Hasan berbagi cerita terkait kondisi di Palembang. Menurutnya, ekosistem Palembang dimanjakan dengan dana hibah kebudayaan salah satunya Dana Indonesiana. Dampaknya banyak para pelaku budaya lebih memberi fokus kepada persoalan finansial daripada capaian artistik.
“Di Palembang, kelompok teater independen cenderung tidak memiliki pergerakan. Pergerakan justru tumbuh dari teater sekolah.
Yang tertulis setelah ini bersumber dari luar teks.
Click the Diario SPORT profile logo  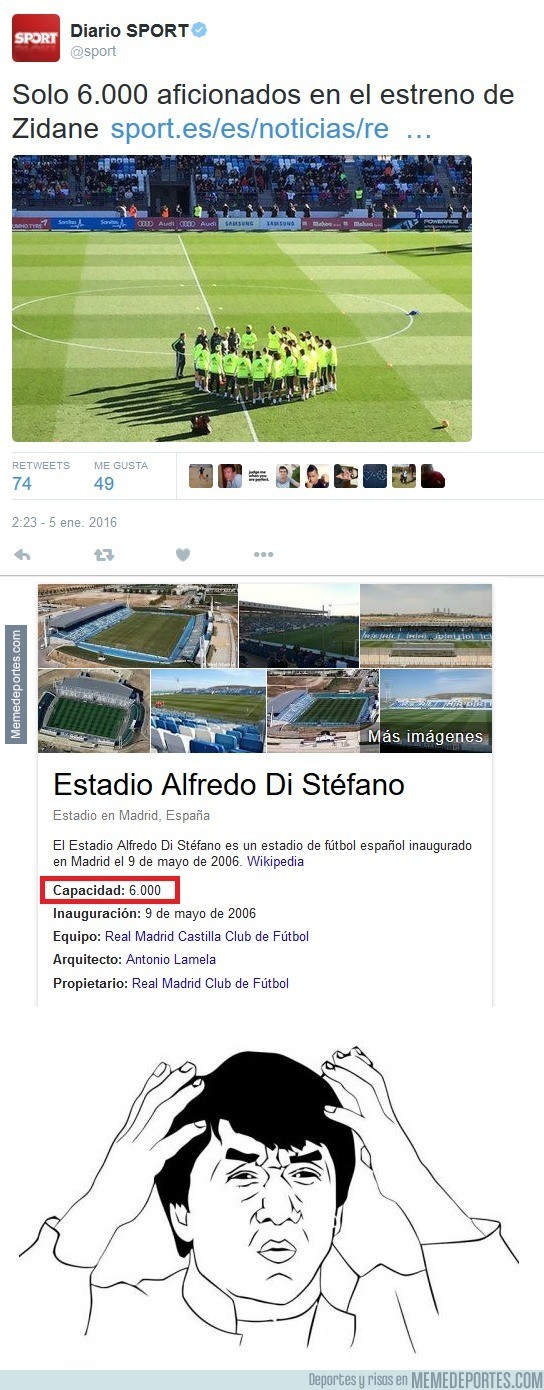tap(35, 38)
Dewan Kesenian Palembang hingga hari ini berupaya untuk mendorong kembali gerakan dari kelompok teater independen,” ujar Hasan.
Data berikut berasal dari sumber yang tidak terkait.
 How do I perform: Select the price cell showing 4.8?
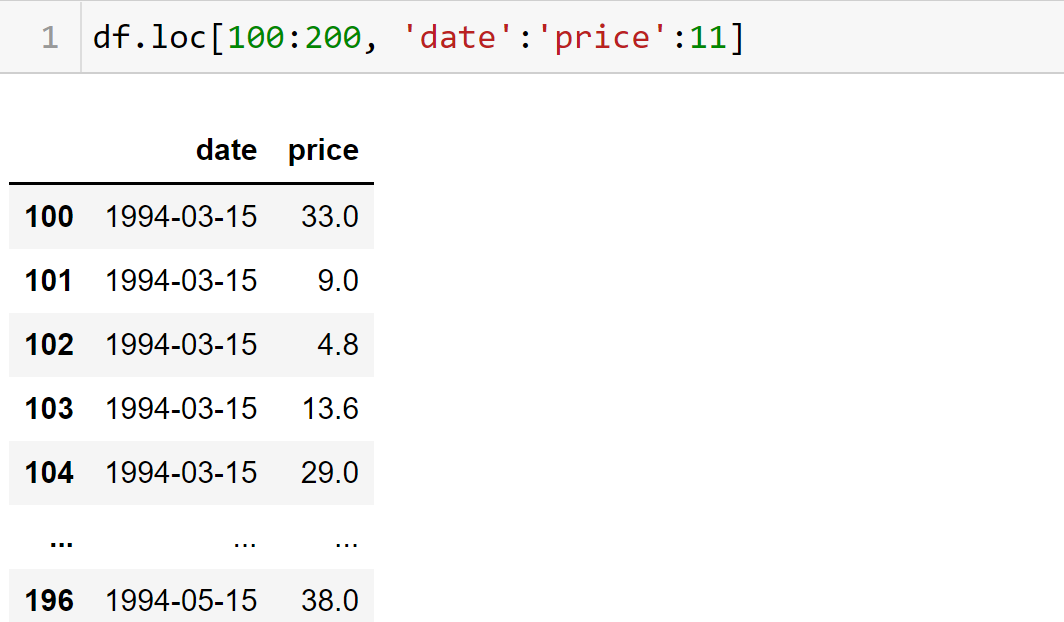[x=337, y=344]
Salmiah, guru seni budaya SMA Muhammadiyah dan SMK 1 Padangpanjang yang hadir menjadi peserta menyebutkan bahwa siswa-siswi cukup memiliki ketertarikan untuk mengenal teater lebih dalam. Apalagi di muatan lokal sekolah ada membahas soal teater tradisi yaitu randai. Namun para guru punya keterbatasan jam untuk mengajar siswa.
“Kami berharap ISI Padangpanjang bisa datang memperkenalkan tentang teater ke sekolah. Sekaligus mengirimkan seniman-senimannya untuk mengajar ke sekolah kami,” harap Salmiah.
Yusril Katil, aktor dan sutradara sekaligus dosen ISI Padangpanjang yang juga hadir pada seminar ini menyebutkan bahwa pelaku teater harus hadir pada perkembangan dunia digital.
“Setelah pandemi, saya melihat adanya peluang kerja baru di teater. Banyak aktor yang muncul di media sosial dan menjadi influencer. Ada media alternatif selain panggung. Tantangannya adalah bagaimana kita bisa meramu teater menjadi dekat dengan gen-Z tapi tidak mengurangi capaian artistik dari sebuah karya,” tanggapnya.